Counting 5-letter words that include at least one vowel

"There are five choices for the vowel and $26$ choices for each of the remaining four letters. The certain vowel can be in appear in any of the five spaces."

If the "certain" vowel is in the first position, then your sequence could be "aeghp", and if the "certain" vowel is in the second position, then your sequence could be "aeghp". So you're counting that same sequence twice, and similarly with lots of others.

However, you you subtract the number of sequences with no vowels from the total number of sequences, that does it: the problem described above does not happen.
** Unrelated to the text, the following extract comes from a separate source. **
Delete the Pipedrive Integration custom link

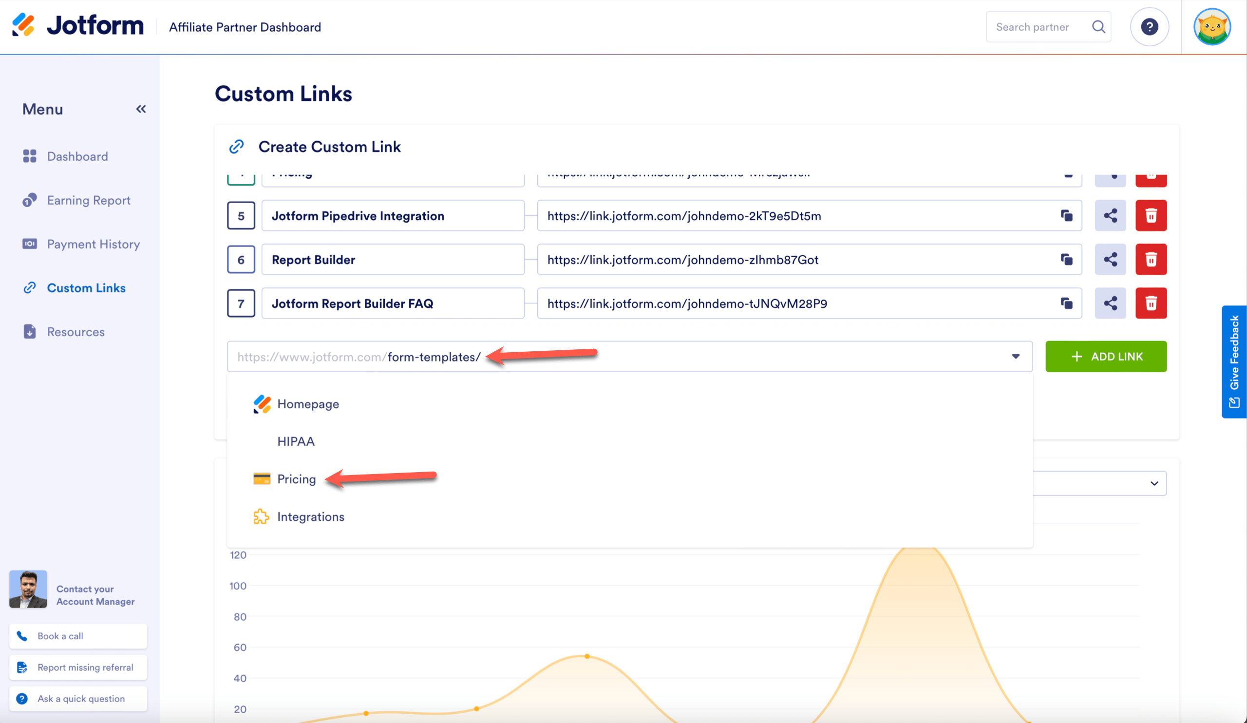tap(1151, 216)
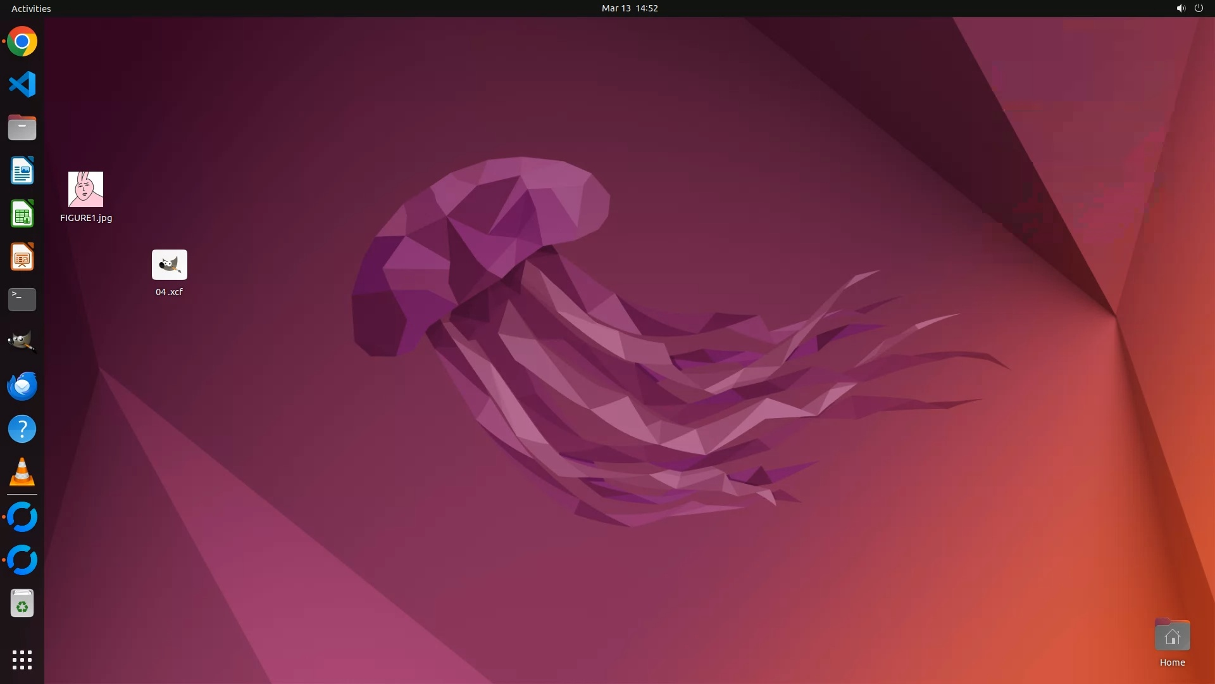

Thus $26^5 - 21^5$.

Hint: Make the numbers smaller and you can see for yourself what's wrong with your erroneous solution.

How many sequences are there of two letters from the alphabet $\{a,b,e\}$ that contain at least one vowel?

Correct solution: There are $3^2=9$ two-letter words, there is $1^3=1$ word with no vowels, so $9-1=8$ words with at least one vowel.

Erroneous solution: There are $2$ choices for the vowel and $3$ choices for the other letter. The vowel can appear in either of the two spaces. Therefore, the number is
$2\times3\times2=12$.

Why, you ask, does doing it with smaller numbers make it any easier to find the mistake? Well, you can actually list the $12$ sequences that you counted with the second method, and then you can see which ones were double-counted.